May 21 - One of the United Kingdom's most historical and notable transport locations has been recognised by the award of a striking commemorative plaque to a museum in the south of England which now occupies the site.

The UK's Transport Trust presented the Red Wheel Plaque to the Hovercraft Museum in its 21st year at Lee-on-the-Solent, Hampshire to mark the site's past and future involvement with the hovercraft.

Frances Cockerell, daughter of hovercraft inventor Sir Christopher Cockerell, unveiled the plaque in the centennial year of her father's birth.
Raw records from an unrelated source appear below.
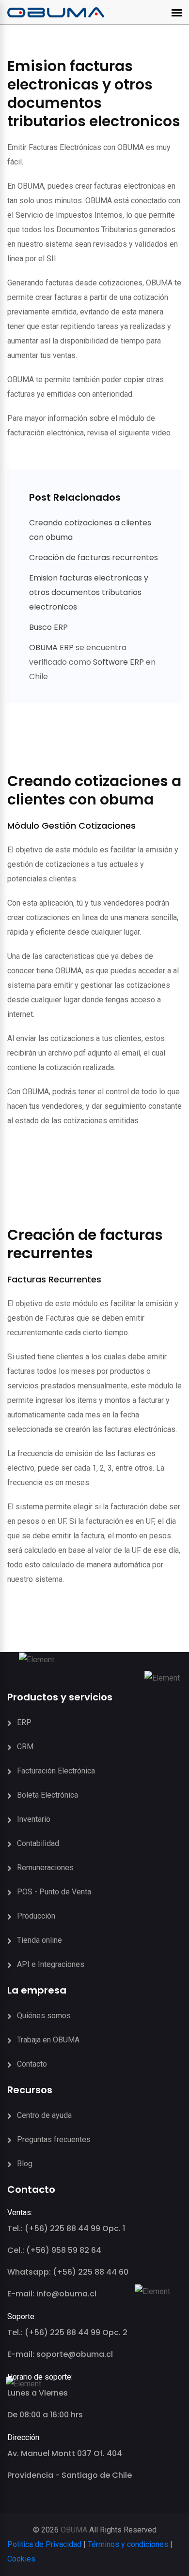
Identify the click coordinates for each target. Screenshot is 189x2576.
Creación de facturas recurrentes (93, 557)
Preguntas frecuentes (54, 2139)
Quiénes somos (44, 2015)
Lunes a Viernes (37, 2392)
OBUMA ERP (52, 647)
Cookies (21, 2558)
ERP (24, 1722)
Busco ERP (48, 627)
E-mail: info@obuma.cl (51, 2293)
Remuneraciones (45, 1867)
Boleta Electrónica (47, 1795)
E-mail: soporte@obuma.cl (60, 2354)
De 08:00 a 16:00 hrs (45, 2414)
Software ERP (118, 662)
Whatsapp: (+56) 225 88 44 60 (67, 2272)
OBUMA (74, 2529)
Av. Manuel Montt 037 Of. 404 (64, 2453)
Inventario (33, 1819)
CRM (25, 1746)
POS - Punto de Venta (54, 1891)
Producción (36, 1916)
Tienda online (39, 1940)
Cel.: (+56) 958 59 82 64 (54, 2250)
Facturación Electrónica (56, 1770)
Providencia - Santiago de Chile (69, 2475)
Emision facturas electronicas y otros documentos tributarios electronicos (88, 592)
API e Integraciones (50, 1964)
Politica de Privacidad (44, 2544)
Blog (24, 2163)
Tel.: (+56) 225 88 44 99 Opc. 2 (67, 2332)
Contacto (32, 2064)
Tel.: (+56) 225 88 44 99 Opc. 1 (66, 2228)
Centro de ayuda (44, 2115)
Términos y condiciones (128, 2544)
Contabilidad (38, 1843)
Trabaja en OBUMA (48, 2039)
Far from being a technology of the past, hovercrafts are being developed for heavy lift shipping activity, especially for the oil and gas industries operating in some of the most difficult land areas of the world. For two decades from 1961, the site served as the location of the original military trials for the hovercraft. New craft on are trail at the site: recently one from Sweden and brand new craft for the UK's Royal Marines.

"We are delighted that the museum has been recognised with such an outstanding award,'' said museum trustee Warwick Jacobs. "The Transport Trust is the only national charity established to promote and encourage the preservation and restoration of Britain's unique transport heritage and to be honoured in this way recognises the importance of the site.''

Local company Hovertrans Solutions, a manufacturer of hoverbarges for heavy lift operations in difficult terrain in the global oil and gas and specialist transportation industries, is designing an amphibious hoverbarge capable of carrying thousands of tonnes in payload over swamps or wetlands, tundra, ice and shallow water.

The hoverbarge exerts only 1psi ground pressure whilst on hover, minimising any environmental footprint, says the company.